I was also learning that you can teach memorable lessons through stories, and that’s one reason that I was drawn to study Yoga with the master storyteller, Swami Satchidananda. And why I teach through stories so much myself.
Even now when I use imagery for my own healing and relaxation, one of my favorite places to explore within is a secret garden.
In the world today, most people approach the study of Yoga through the asanas (physical postures). And for many schools, that’s where the study of Yoga ends. People want to be healthy and have a trim physique. One may ask, why do you want a trim physique? In some way, you think it will make you happy. But the body is changing every moment, and even trim bodies pass away one day. So many people are looking for permanent happiness in the changing body (in the name of Yoga).
If we take a closer look at our day-to-day life, we can observe that our happiness is often disturbed by conditioned patterns of negative emotions. If I have a negative pattern of anxiety, my mind will find a hundred excuses a day to feel anxious about situations that may arise. If I have a pattern of depression, my mind will find a hundred excuses to feel that something or someone isn’t quite good enough.
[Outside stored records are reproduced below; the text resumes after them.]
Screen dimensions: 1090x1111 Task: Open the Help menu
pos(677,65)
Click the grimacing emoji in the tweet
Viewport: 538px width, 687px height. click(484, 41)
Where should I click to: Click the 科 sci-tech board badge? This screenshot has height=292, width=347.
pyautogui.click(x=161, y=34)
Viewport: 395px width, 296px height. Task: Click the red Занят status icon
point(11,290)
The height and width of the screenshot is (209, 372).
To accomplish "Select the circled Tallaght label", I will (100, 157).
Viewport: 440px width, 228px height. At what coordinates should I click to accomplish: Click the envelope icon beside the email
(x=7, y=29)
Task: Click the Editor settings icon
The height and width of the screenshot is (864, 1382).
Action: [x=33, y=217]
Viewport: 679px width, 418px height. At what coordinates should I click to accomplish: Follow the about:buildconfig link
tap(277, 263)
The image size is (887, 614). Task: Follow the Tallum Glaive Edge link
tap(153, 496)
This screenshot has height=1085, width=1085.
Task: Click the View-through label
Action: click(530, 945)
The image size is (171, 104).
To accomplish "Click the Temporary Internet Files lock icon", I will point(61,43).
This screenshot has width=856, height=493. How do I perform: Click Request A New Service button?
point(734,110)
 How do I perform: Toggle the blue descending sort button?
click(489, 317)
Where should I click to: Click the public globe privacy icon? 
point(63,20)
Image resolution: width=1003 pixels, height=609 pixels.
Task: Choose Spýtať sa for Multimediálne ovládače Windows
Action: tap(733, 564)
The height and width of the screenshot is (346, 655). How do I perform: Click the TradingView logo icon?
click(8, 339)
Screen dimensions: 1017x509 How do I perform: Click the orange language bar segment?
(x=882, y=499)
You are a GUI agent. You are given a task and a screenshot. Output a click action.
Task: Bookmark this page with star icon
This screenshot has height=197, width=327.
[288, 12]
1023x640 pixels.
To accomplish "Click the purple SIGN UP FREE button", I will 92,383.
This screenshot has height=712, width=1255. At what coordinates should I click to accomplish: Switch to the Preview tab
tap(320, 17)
Having a trim body can simply mean you have an attractive vehicle in which to be miserable.
Yoga is really the study of happiness: what is it, where is it, and how can we be happy all the time, despite the changes in the world? The koshas are a way that the Yoga teachings understand the different layers of our being: the physical form, energy, emotions, intellect and inner peace. Each of these layers has Yoga practices that help us change our patterns to experience peace.
For me, study of the koshas has been a highly practical roadmap for how to use Yoga to find happiness. If I’m feeling anxious, it’s not that that easy to simply say, “I’m not going to be anxious!” and have those feelings go away like turning off a light switch. But the Yoga tradition teaches us to use a “back door approach” through the koshas to change stubborn patterns.
So when I feel anxious, Yoga can teach me to find that emotion where it lives in the body, because every negative emotion will be felt as tension somewhere in the physical form. When I find that tension, I can use an asana to help un-knot the tension where it lives in the body. That helps to release the negative emotion, and over time it can help release the pattern of emotion that causes anxiety to be my default attitude toward the world.
Another back-door approach is to see my anxiety and analyze it using the intellect. “How often have I felt anxious? How much has it helped? How many times have I wasted the day feeling anxious about an upcoming event only to have it turn out wonderful?” The intellect is subtler and more powerful than the emotions. So, Yoga teaches us to ask our emotions questions from a loving, supportive part of the intellect to un-knot the patterns of negative emotions that keep us from happiness.
The study of Yoga through the koshas is a wonderful way to do Yoga therapy for ourselves and others. If we understand how every layer can provide a doorway to help resolve negative patterns on the other layers, we can design a Yoga program that is uniquely tailored to our needs and our strengths. Over time, this can provide the building blocks to a happier life.
“We are not going to change the whole world, but we can change ourselves and feel free as birds. We can be serene even in the midst of calamities and, by our serenity, make others more tranquil. Serenity is contagious. If we smile at someone, he or she will smile back. And a smile costs nothing. We should plague everyone with joy. If we are to die in a minute, why not die happily, laughing?”